La politica degli animali (che poi ne faremmo parte pure noi, degli animali, intendo)



Leggevo un commento di Chiara Piotto dalla Francia, pubblicato su Instagram: «Una riflessione personalissima sul consumo di carne, dopo l’uscita di un nuovo report del @reseauactionclimat: il 22% delle emissioni di CO2 della Francia oggi dipende dall’alimentazione molto basata sulla carne. Si mangiano 900g di carne a settimana, il doppio della media mondiale, il che non stupisce guardando i menù dei ristoranti francesi. Basterebbe dividere a metà i consumi individuali - mangiando 450 g di carne, che comunque non sono pochi - per ridurre le emissioni nazionali del 20-50%. Certo, questo varrebbe su scala nazionale, ma visto il minimo sforzo è lecito immaginarsi che sia fattibile.»

Come sapete People ha pubblicato un libro che cerca di fare il punto su animalismo, ambientalismo e modello di organizzazione della nostra società. È a cura di Gianluca Felicetti, presidente della Lav e esponente di spicco del mondo animalista.


Il libro esce in un momento in cui l’indicibile governo che ci ritroviamo sta facendo la propria battaglia contro la carne coltivata (che chiamano “sintetica” forse perché è la sintesi di tutte le stupidaggini, da parte loro) e in cui la pubblicazione politica più venduta dell’anno prende di mira – tra gli altri – anche i vegani, nella confusione “generale” dei luoghi comuni che affastella.

Eppure, la politica degli animali è strategica, perché – guarda un po’ – riguarda direttamente noi, che prima di tutto siamo animali (sempre meno politici). L’uomo è ciò che mangia, e noi ultimamente stiamo mangiando noi stessi, la possibilità di consegnare alle nuove generazioni un mondo ospitale e addirittura un futuro possibile.

Ridurre o eliminare il consumo di carne, affrontare la questione sempre rinviata degli allevamenti intensivi, ripensare l’agricoltura al di là delle proteste di categoria, è urgentissimo. E decisivo, come poche altre cose che ci possono venire in mente se vogliamo affrontare l’emergenza climatica (e anche l’inquinamento in Val Padana, per capirci).

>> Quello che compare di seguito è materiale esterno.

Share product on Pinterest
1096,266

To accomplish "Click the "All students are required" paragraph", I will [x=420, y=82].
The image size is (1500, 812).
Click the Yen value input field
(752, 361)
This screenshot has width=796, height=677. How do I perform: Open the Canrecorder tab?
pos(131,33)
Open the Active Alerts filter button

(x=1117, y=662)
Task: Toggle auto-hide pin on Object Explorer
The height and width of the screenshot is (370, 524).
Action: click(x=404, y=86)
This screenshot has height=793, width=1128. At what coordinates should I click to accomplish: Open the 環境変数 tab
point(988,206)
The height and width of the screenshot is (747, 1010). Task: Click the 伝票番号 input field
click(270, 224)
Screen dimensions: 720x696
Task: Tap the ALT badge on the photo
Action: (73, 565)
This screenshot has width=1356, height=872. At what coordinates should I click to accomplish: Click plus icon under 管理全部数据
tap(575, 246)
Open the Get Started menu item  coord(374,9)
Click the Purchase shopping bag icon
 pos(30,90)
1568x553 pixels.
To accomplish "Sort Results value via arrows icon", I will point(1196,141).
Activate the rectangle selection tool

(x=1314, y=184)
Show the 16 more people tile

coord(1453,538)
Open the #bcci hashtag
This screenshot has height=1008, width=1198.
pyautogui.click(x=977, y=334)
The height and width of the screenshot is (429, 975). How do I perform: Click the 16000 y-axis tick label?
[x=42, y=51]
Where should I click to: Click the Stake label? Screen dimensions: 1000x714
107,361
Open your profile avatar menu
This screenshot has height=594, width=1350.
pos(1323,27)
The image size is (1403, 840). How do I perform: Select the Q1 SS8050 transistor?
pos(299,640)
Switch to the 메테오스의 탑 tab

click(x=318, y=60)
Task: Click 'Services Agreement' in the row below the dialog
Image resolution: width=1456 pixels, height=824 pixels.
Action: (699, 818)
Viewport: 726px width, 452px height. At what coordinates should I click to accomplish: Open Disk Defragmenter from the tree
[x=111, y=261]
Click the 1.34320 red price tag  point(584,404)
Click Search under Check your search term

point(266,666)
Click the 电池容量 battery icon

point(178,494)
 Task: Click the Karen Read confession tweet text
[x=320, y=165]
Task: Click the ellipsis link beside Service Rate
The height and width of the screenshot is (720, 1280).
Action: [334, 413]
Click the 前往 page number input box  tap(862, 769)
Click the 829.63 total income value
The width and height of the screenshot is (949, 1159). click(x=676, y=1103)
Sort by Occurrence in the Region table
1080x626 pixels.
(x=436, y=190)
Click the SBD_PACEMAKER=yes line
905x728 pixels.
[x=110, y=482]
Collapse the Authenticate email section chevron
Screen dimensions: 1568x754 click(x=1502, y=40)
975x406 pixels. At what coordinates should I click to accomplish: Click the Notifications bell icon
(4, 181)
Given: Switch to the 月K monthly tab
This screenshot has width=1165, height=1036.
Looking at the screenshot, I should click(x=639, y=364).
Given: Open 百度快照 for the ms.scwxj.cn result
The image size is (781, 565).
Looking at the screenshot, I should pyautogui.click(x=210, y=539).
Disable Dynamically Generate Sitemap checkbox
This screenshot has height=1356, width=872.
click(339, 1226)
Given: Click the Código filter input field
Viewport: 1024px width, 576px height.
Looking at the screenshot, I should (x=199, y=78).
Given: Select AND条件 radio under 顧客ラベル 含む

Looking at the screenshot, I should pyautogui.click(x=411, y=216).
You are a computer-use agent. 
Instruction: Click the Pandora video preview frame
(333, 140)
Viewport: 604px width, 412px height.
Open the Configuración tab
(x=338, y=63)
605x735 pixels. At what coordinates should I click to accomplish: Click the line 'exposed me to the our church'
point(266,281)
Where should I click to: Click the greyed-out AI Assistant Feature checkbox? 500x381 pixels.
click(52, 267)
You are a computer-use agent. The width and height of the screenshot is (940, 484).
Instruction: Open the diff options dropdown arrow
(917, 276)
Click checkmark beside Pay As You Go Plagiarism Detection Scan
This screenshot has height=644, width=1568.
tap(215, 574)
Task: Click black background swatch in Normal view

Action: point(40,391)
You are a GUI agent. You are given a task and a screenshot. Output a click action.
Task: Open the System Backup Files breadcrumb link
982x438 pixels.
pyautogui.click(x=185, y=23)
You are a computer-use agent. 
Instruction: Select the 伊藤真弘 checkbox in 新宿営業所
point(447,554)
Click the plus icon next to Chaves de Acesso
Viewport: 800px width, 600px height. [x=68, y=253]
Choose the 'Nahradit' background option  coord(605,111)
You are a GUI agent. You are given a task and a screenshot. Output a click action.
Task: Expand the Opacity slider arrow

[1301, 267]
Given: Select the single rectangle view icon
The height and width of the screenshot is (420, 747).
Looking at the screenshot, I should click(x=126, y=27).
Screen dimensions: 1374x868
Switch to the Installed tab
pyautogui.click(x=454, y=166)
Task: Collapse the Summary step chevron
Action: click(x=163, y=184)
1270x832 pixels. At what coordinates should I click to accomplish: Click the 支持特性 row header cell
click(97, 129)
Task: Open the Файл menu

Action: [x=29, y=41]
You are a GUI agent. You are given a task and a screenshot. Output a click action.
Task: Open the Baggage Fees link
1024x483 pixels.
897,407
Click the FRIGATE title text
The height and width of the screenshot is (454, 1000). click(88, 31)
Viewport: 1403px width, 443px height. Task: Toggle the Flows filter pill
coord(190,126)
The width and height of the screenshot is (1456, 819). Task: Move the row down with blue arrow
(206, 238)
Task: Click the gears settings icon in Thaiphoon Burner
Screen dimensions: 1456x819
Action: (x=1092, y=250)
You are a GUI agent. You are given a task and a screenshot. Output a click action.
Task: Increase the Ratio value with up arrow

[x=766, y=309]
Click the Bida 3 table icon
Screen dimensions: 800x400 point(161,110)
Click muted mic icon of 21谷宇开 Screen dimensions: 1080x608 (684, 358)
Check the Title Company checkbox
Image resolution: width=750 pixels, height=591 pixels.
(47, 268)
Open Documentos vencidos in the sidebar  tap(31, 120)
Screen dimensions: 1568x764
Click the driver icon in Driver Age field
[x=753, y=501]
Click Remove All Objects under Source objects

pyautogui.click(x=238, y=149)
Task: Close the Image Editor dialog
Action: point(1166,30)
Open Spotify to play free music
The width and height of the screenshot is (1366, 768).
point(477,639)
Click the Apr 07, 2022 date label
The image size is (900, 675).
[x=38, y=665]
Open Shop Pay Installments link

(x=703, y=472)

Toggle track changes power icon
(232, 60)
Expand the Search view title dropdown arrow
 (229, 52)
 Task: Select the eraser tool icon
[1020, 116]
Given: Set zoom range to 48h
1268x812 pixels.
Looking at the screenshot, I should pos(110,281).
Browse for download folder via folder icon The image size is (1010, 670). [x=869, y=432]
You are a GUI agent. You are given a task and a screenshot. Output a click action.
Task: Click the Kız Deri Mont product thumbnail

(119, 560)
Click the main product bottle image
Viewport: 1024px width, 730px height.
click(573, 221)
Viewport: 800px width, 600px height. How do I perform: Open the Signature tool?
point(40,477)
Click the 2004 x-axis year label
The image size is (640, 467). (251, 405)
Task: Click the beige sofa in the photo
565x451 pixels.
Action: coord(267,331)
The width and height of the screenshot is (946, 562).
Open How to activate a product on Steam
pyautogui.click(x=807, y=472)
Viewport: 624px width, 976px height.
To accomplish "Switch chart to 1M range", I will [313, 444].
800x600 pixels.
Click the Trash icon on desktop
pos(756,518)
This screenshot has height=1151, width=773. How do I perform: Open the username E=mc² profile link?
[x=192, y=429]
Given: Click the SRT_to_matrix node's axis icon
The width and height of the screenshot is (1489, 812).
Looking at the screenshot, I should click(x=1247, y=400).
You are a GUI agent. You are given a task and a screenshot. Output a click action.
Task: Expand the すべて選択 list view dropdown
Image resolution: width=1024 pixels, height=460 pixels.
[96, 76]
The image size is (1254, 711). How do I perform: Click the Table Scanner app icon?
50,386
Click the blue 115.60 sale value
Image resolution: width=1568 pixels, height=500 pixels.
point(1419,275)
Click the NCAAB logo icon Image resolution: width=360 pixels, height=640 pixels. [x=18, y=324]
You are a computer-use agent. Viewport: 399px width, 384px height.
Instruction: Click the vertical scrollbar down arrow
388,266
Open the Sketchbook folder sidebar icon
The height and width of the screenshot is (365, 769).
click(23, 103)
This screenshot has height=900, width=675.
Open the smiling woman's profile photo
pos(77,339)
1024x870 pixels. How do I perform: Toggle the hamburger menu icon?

Non farlo è stupido e autodistruttivo, proprio come prendersela con la minoranza vegana o negare la ricerca, all’insegna di una tradizione che non lo è: perché l’unica vera tradizione italiana, non solo per quanto riguarda il cibo, è di essere stati capaci di interpretare e accogliere le novità che arrivavano da lontano, a volte da un altro mondo. Proprio quello che dovremmo iniziare a costruire: perché solo un altro mondo ci salva dal disastro di quello in cui stiamo vivendo.